Input |
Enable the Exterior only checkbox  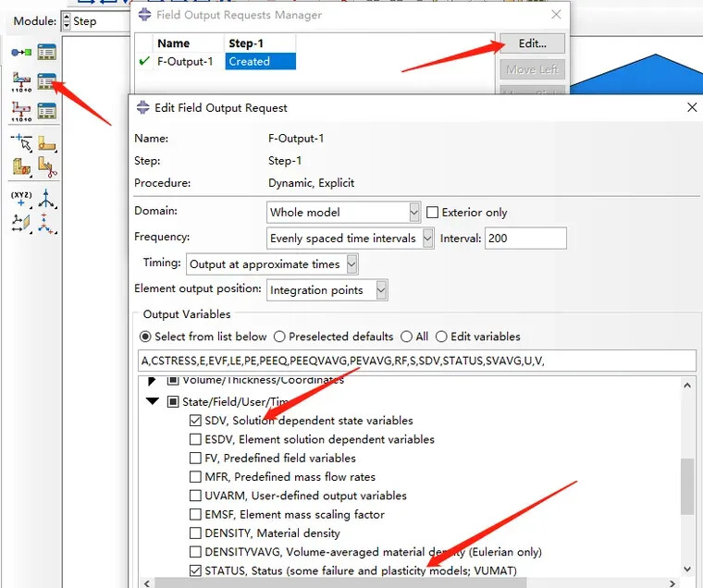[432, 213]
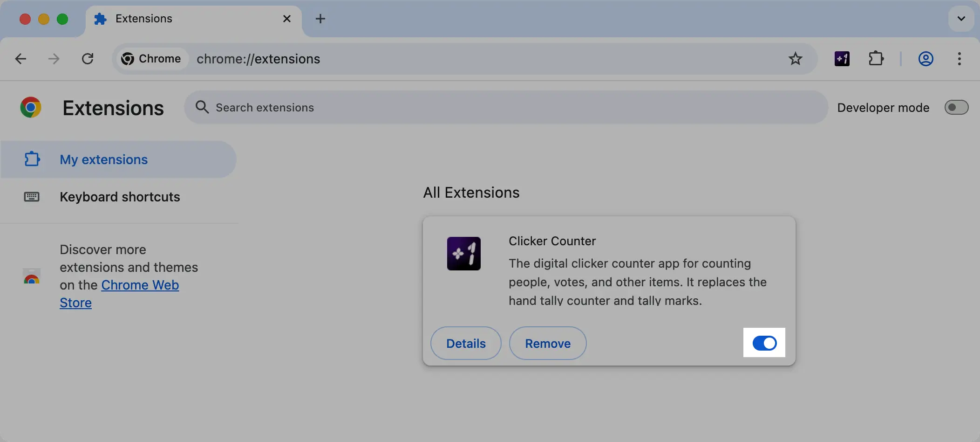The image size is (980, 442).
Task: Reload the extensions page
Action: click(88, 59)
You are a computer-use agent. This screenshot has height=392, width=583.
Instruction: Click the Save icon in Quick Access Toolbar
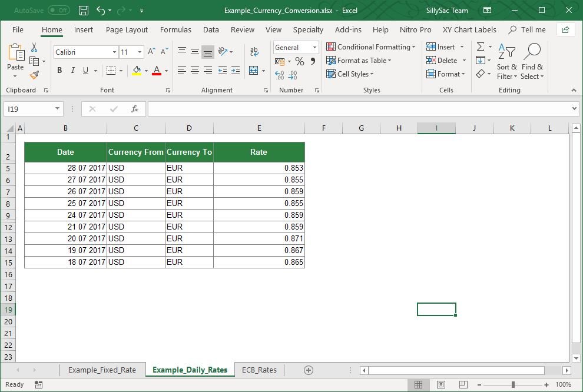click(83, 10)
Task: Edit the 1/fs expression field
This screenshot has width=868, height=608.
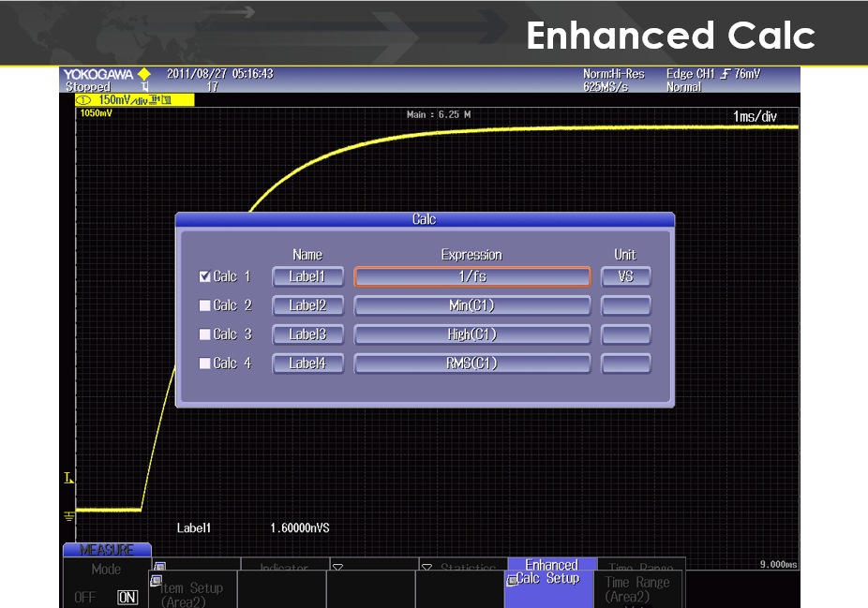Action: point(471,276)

---

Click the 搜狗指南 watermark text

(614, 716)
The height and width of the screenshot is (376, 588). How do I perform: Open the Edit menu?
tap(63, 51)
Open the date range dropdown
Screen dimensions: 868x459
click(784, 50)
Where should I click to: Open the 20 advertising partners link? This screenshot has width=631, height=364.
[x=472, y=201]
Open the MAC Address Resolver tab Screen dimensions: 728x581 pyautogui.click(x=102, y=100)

...

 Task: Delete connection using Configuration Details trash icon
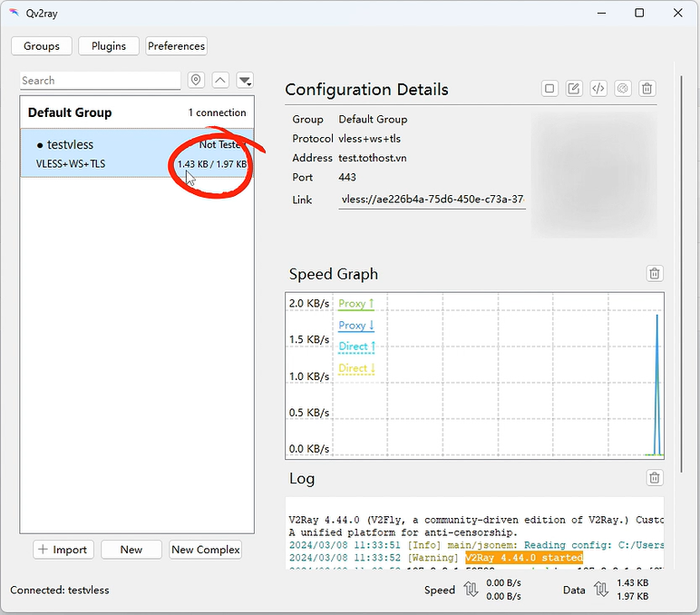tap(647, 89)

What this task involves |
Quote the listing above, but only from the line that shows "The height and" through the line that shows "Open the MAC".

Reply to the exercise |
The height and width of the screenshot is (376, 588). How do I perform: Open the Edit menu?
tap(63, 51)
Open the date range dropdown
Screen dimensions: 868x459
click(784, 50)
Where should I click to: Open the 20 advertising partners link? This screenshot has width=631, height=364.
[x=472, y=201]
Open the MAC Address Resolver tab Screen dimensions: 728x581 pyautogui.click(x=102, y=100)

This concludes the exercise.